VLBA AIPS ans CASA Guide: Difference between revisions

The Guide walks through the calibration of the data set used in the VLBA Basic Phase-referencing Calibration and Imaging tutorial. It presents the steps that should be taken to calibrate the data using both AIPS and CASA. In several cases the AIPS VLBAUTIL procedures are shown, as well as the AIPS tasks that those procedures call. To use the VLBAUTIL procedures, first enter 'run vlbautil' in AIPS to initialize all of the procedures.
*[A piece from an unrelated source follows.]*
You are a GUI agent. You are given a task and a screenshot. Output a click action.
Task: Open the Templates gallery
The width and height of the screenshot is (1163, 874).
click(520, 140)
Note that some steps are performed in different order depending on whether you are using AIPS or CASA. Also, be aware that not all tasks in AIPS have an equivalent task in CASA (yet).

To follow along with this Guide, users should download the TL016B.idifits data set used in the VLBA Basic Phase-referencing Calibration and Imaging tutorial.

Initial Calibration

This first section shows the steps for the initial calibration (instrumental delay, fringe fitting, bandpass correction).

Loading Data

Both AIPS and CASA need to take the FITS-IDI file and convert it into a format they can use. AIPS uses the UVDATA format, and CASA uses the Measurement Set (MS) format.

Observation Summary

Printing a summary of the observation is often useful for identifying the fringe finder, bandpass calibrator, phase reference calibrator, and science target. It is also useful for locating a good time range to use for the instrumental delay correction.

NOTE: To have listobs save the osbervation summary to a file called 'tl018b_listobs.txt', set listfile='tl016b_listobs.txt'.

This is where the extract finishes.